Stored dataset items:
== Segment start ==

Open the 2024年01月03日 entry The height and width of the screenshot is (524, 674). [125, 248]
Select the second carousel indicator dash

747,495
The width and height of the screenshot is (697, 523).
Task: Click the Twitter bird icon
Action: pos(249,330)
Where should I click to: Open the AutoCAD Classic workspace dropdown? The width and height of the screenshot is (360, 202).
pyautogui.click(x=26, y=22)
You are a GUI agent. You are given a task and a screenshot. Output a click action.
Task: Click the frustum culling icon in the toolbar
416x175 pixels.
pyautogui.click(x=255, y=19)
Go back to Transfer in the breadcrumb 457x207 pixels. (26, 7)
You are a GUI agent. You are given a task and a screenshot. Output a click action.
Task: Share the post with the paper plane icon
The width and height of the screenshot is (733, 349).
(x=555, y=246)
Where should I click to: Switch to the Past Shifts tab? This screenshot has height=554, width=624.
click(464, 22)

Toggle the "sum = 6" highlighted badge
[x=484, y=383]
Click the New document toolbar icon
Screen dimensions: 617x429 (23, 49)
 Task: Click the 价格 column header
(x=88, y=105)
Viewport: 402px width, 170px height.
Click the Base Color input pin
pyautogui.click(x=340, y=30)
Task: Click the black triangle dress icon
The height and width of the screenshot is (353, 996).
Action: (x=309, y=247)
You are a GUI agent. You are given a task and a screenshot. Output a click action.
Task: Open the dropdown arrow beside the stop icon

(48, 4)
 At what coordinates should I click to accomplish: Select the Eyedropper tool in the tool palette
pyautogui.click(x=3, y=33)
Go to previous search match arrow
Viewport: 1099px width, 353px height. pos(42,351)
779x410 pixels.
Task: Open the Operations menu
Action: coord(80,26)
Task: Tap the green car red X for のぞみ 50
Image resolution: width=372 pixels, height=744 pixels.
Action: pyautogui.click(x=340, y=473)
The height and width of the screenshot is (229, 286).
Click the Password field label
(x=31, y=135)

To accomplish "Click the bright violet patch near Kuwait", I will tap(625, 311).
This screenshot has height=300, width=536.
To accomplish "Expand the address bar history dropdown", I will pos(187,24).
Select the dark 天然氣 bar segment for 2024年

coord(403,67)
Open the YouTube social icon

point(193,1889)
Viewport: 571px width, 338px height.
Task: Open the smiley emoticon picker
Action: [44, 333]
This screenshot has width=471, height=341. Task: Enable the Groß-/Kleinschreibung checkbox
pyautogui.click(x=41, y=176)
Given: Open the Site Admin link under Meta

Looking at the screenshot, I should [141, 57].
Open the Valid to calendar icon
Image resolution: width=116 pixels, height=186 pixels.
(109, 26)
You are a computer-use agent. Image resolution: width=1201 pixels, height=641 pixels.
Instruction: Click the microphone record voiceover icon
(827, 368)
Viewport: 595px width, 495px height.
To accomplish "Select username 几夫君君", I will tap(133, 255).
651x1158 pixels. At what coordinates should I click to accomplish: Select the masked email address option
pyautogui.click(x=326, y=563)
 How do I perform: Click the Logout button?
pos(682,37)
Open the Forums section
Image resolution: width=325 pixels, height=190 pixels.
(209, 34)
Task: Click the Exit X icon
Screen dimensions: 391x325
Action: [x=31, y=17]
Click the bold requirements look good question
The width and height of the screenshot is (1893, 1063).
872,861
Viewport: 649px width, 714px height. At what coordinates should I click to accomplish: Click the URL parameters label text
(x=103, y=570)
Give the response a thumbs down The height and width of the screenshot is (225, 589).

== Segment end ==

* _Instructions to follow_
Look through the entries for lines containing the word "will" and return each one.

* _Output for this task_
To accomplish "Click the bright violet patch near Kuwait", I will tap(625, 311).
To accomplish "Expand the address bar history dropdown", I will pos(187,24).
To accomplish "Select username 几夫君君", I will tap(133, 255).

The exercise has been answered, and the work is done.